Chances Are, Your Staff Doesn’t Know What Hackers Look Like.
Back in 2015, the United States Federal Bureau of Investigation (FBI) released a warning that CEO fraud was on the rise, reporting that $1.2 billion were lost in the previous year due to attacks. Today, CEO frauds continue to climb throughout every single industry because users continue to lack understanding of what hackers look like. And that’s because, they think it’s their boss.
What Is CEO Fraud?
CEO fraud is a type of attack that hackers use to scam businesses. They impersonate CEO’s or high level workers, and use their impersonated rank to influence employees to do very specific commands. They often create email addresses that are extremely similar to the person they are impersonating, and many users often fail to recognize this. Why? Because too many companies fail to teach employees what hackers look like, and they fail to train them against attacks.
CEO fraud is also commonly known under the name, Email Account Comprise (EAC).
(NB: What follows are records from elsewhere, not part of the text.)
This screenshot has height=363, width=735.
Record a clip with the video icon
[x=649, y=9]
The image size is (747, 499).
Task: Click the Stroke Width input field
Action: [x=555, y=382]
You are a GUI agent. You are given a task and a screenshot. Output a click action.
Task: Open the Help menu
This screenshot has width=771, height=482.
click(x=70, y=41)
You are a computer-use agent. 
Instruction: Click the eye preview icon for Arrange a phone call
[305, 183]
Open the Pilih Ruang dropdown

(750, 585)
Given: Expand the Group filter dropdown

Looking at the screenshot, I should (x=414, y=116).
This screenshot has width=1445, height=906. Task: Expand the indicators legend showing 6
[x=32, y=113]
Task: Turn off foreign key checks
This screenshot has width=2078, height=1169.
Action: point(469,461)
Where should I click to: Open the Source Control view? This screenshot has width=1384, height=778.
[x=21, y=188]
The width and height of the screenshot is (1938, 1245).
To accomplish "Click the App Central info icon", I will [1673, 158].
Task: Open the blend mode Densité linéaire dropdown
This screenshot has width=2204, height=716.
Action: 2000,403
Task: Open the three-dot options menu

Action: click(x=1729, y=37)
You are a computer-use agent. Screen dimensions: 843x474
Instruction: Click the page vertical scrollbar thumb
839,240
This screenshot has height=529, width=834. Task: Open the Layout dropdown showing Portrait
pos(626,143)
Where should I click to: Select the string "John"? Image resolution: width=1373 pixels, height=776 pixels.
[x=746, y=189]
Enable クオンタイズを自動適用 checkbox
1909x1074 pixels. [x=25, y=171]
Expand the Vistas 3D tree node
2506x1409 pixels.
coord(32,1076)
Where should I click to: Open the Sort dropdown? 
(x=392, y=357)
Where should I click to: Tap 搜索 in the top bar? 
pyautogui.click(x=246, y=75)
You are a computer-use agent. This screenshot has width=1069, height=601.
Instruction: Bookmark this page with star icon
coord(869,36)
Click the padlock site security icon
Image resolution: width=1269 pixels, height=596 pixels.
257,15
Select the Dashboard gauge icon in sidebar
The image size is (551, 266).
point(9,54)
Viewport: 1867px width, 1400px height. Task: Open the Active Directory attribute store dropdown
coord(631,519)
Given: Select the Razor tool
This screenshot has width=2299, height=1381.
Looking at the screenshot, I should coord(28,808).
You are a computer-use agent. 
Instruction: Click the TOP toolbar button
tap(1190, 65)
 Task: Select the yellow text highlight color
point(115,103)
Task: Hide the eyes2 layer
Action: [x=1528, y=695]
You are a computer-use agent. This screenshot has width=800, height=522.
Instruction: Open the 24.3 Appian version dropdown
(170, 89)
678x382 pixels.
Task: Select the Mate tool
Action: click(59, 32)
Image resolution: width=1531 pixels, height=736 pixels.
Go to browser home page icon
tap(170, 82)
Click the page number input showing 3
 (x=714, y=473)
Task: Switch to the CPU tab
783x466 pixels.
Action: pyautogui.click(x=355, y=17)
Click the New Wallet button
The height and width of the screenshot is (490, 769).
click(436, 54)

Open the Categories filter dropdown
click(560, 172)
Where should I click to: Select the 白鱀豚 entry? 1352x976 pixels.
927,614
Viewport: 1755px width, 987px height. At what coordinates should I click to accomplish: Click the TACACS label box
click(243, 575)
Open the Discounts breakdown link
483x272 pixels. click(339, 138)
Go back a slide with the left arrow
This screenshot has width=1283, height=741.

According to the FBI:
E-mail Account Compromise (EAC) is a sophisticated scam that targets the general public and professionals. The spoofed e-mail address is designed to mimic the legitimate e-mail in a way that is not readily apparent to the targeted individual. The criminal actor then uses either the victim’s legitimate e-mail or the spoofed e-mail address to initiate unauthorized wire transfers.
So What Do Hackers Look Like?
Barclays UK, a financial banking conglomerate, released a poignant video showing the world what hackers really look like. It is a perfect representation of the CEO fraud, and should be shared with all employees.
How to Stop Attacks.
CEO fraud attacks are hard to stop, because they easily slip through spam and other security tools. The last and final defense you have are your employees. And in order to stop these types of attacks from happening, you need to work from the ground up.
Here’s a quick How-To and how to get you started:
Step One: Start by training all employees. Teach them about the different types of attacks and how to identify them. If you yourself don’t know, reach out to a technology consulting firm who can train the entire staff.
Step Two: Test your employees. Teaching your employees isn’t enough, you must test them to see if they understand what hackers really look like. Do they keep clicking on unauthorized email attachments? Are they responding to spoofed emails? Again, a technology consulting firm can assist in setting up and deploying these tests.
Step Three: Set up strict guidelines. Set up a hard set of rules that employees must follow, such as always call to confirm transaction requests on the phone. By setting up this protocol, users will learn to understand quite quickly what hackers really look like.